→ What you will do
Please write out all the data exactly as shown.

(Pixel coordinate grounding data)
--------------------------------------------------

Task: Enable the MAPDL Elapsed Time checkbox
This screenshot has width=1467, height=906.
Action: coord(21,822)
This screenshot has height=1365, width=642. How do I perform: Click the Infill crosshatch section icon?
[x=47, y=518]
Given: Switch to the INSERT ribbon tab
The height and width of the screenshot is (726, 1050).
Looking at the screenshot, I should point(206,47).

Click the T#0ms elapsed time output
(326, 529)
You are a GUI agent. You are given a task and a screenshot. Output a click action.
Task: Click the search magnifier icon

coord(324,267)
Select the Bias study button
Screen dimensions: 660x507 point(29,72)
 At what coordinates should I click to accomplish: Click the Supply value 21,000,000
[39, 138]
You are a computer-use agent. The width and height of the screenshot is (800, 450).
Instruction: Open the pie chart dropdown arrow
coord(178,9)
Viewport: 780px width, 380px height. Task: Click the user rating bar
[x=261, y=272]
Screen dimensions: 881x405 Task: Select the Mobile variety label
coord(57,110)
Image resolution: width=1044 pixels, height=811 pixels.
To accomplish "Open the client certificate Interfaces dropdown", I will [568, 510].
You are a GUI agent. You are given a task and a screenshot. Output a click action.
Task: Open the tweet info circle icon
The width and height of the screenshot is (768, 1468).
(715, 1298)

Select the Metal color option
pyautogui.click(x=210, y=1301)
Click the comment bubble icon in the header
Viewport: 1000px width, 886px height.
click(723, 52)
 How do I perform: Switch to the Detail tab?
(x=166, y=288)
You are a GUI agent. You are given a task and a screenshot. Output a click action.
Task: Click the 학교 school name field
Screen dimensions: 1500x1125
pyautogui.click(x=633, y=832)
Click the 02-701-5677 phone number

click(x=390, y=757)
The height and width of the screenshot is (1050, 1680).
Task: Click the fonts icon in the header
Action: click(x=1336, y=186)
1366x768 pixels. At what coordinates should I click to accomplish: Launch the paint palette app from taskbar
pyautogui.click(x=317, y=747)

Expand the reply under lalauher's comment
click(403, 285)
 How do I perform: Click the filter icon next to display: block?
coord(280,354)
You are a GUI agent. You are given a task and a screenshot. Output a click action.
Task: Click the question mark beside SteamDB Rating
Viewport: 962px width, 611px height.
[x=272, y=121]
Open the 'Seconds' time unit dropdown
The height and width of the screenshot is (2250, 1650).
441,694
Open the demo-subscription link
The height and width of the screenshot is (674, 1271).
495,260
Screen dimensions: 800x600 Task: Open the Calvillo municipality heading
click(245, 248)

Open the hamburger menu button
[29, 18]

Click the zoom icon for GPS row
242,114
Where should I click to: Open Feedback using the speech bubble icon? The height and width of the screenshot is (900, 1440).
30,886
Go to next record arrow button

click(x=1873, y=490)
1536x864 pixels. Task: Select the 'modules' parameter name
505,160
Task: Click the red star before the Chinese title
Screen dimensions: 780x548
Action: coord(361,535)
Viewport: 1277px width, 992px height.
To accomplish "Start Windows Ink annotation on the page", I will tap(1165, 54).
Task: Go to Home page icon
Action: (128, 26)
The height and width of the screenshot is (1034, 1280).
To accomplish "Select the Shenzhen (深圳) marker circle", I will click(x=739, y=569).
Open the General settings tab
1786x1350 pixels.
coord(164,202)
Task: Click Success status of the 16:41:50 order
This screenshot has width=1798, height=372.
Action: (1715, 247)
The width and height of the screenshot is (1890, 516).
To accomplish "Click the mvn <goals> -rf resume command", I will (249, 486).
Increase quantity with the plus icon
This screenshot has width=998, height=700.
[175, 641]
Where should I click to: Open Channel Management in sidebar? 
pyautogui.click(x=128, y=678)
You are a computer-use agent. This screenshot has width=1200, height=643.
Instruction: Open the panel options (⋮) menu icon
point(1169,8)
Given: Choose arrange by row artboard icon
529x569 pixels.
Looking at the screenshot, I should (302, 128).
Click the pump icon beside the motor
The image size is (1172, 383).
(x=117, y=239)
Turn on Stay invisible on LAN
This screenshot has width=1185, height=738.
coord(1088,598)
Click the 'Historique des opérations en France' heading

--------------------------------------------------

→ Answer section
Task: Enable the MAPDL Elapsed Time checkbox
This screenshot has width=1467, height=906.
Action: coord(21,822)
This screenshot has height=1365, width=642. How do I perform: Click the Infill crosshatch section icon?
[x=47, y=518]
Given: Switch to the INSERT ribbon tab
The height and width of the screenshot is (726, 1050).
Looking at the screenshot, I should point(206,47).

Click the T#0ms elapsed time output
(326, 529)
You are a GUI agent. You are given a task and a screenshot. Output a click action.
Task: Click the search magnifier icon

coord(324,267)
Select the Bias study button
Screen dimensions: 660x507 point(29,72)
 At what coordinates should I click to accomplish: Click the Supply value 21,000,000
[39, 138]
You are a computer-use agent. The width and height of the screenshot is (800, 450).
Instruction: Open the pie chart dropdown arrow
coord(178,9)
Viewport: 780px width, 380px height. Task: Click the user rating bar
[x=261, y=272]
Screen dimensions: 881x405 Task: Select the Mobile variety label
coord(57,110)
Image resolution: width=1044 pixels, height=811 pixels.
To accomplish "Open the client certificate Interfaces dropdown", I will [568, 510].
You are a GUI agent. You are given a task and a screenshot. Output a click action.
Task: Open the tweet info circle icon
The width and height of the screenshot is (768, 1468).
(715, 1298)

Select the Metal color option
pyautogui.click(x=210, y=1301)
Click the comment bubble icon in the header
Viewport: 1000px width, 886px height.
click(723, 52)
 How do I perform: Switch to the Detail tab?
(x=166, y=288)
You are a GUI agent. You are given a task and a screenshot. Output a click action.
Task: Click the 학교 school name field
Screen dimensions: 1500x1125
pyautogui.click(x=633, y=832)
Click the 02-701-5677 phone number

click(x=390, y=757)
The height and width of the screenshot is (1050, 1680).
Task: Click the fonts icon in the header
Action: click(x=1336, y=186)
1366x768 pixels. At what coordinates should I click to accomplish: Launch the paint palette app from taskbar
pyautogui.click(x=317, y=747)

Expand the reply under lalauher's comment
click(403, 285)
 How do I perform: Click the filter icon next to display: block?
coord(280,354)
You are a GUI agent. You are given a task and a screenshot. Output a click action.
Task: Click the question mark beside SteamDB Rating
Viewport: 962px width, 611px height.
[x=272, y=121]
Open the 'Seconds' time unit dropdown
The height and width of the screenshot is (2250, 1650).
441,694
Open the demo-subscription link
The height and width of the screenshot is (674, 1271).
495,260
Screen dimensions: 800x600 Task: Open the Calvillo municipality heading
click(245, 248)

Open the hamburger menu button
[29, 18]

Click the zoom icon for GPS row
242,114
Where should I click to: Open Feedback using the speech bubble icon? The height and width of the screenshot is (900, 1440).
30,886
Go to next record arrow button

click(x=1873, y=490)
1536x864 pixels. Task: Select the 'modules' parameter name
505,160
Task: Click the red star before the Chinese title
Screen dimensions: 780x548
Action: coord(361,535)
Viewport: 1277px width, 992px height.
To accomplish "Start Windows Ink annotation on the page", I will tap(1165, 54).
Task: Go to Home page icon
Action: (128, 26)
The height and width of the screenshot is (1034, 1280).
To accomplish "Select the Shenzhen (深圳) marker circle", I will click(x=739, y=569).
Open the General settings tab
1786x1350 pixels.
coord(164,202)
Task: Click Success status of the 16:41:50 order
This screenshot has width=1798, height=372.
Action: (1715, 247)
The width and height of the screenshot is (1890, 516).
To accomplish "Click the mvn <goals> -rf resume command", I will (249, 486).
Increase quantity with the plus icon
This screenshot has width=998, height=700.
[175, 641]
Where should I click to: Open Channel Management in sidebar? 
pyautogui.click(x=128, y=678)
You are a computer-use agent. This screenshot has width=1200, height=643.
Instruction: Open the panel options (⋮) menu icon
point(1169,8)
Given: Choose arrange by row artboard icon
529x569 pixels.
Looking at the screenshot, I should (302, 128).
Click the pump icon beside the motor
The image size is (1172, 383).
(x=117, y=239)
Turn on Stay invisible on LAN
This screenshot has width=1185, height=738.
coord(1088,598)
Click the 'Historique des opérations en France' heading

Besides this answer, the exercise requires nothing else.